En un movimiento estratégico para reforzar la seguridad digital, la Comisión Federal de Comercio de los Estados Unidos (FTC, por sus siglas en inglés) ha informado que no aplicará de manera estricta las leyes de privacidad infantil contra sitios web que recopilen datos de menores con el único propósito de verificar su edad. Esta decisión marca un cambio en la interpretación de la Ley de Protección de la Privacidad Infantil en Línea (COPPA), que suele imponer sanciones severas por el manejo de información de usuarios menores de 13 años.

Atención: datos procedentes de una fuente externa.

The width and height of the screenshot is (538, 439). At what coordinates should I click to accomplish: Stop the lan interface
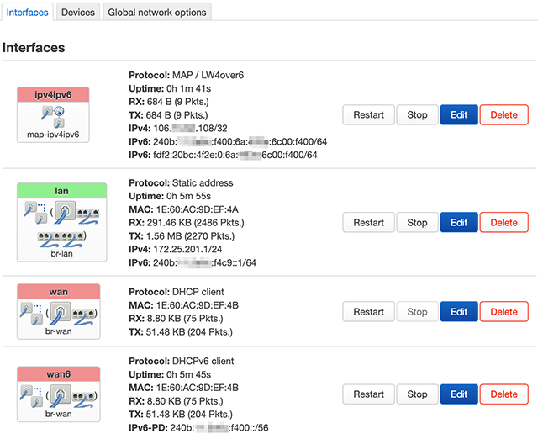[417, 223]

La FTC, que funciona como el principal organismo de protección al consumidor y competencia en EE. UU., busca con esto eliminar el miedo legal que impedía a las empresas implementar sistemas de autenticación más rigurosos. Christopher Mufarrige, director de la Oficina de Protección al Consumidor de la dependencia, destacó que estas herramientas son vitales para el entorno actual. 'Las tecnologías de verificación de edad son algunas de las más protectoras para los niños que han surgido en décadas', afirmó en un comunicado oficial, añadiendo que esta postura incentiva la innovación y otorga mayor control a los padres de familia.

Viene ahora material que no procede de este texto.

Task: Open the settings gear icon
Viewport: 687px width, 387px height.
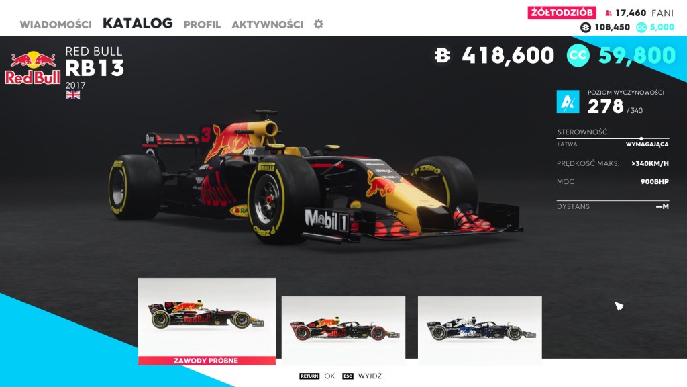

Para el contexto mexicano, esta regulación es fundamental, ya que gigantes tecnológicos como Meta, Google y TikTok ajustan sus políticas globales de acuerdo con las directrices de la FTC. Esto implica que los usuarios en México podrían comenzar a ver procesos de verificación de identidad más frecuentes al intentar acceder a servicios digitales o redes sociales, con el fin de garantizar que el contenido sea adecuado para su grupo de edad.

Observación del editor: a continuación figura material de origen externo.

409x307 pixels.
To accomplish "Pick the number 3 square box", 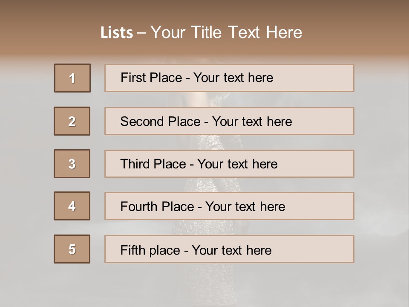I will (x=72, y=164).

No obstante, la agencia federal advirtió que esta flexibilidad no es absoluta. Para evitar acciones legales, las empresas deben cumplir con criterios estrictos: la información recolectada no puede ser utilizada para publicidad dirigida, ni para crear perfiles comerciales o almacenarse más allá del tiempo estrictamente necesario para la verificación. El objetivo es proteger al menor de contenido inapropiado sin comprometer su privacidad a largo plazo.
Esta resolución surge en medio de una presión creciente por parte de legisladores y grupos civiles para que internet sea un lugar más seguro. Mientras las plataformas se adaptan, el debate continúa sobre cómo equilibrar la recolección de datos sensibles, como identificaciones o rasgos biométricos, con la necesidad de establecer una frontera clara que mantenga a los niños fuera de los riesgos del mundo digital.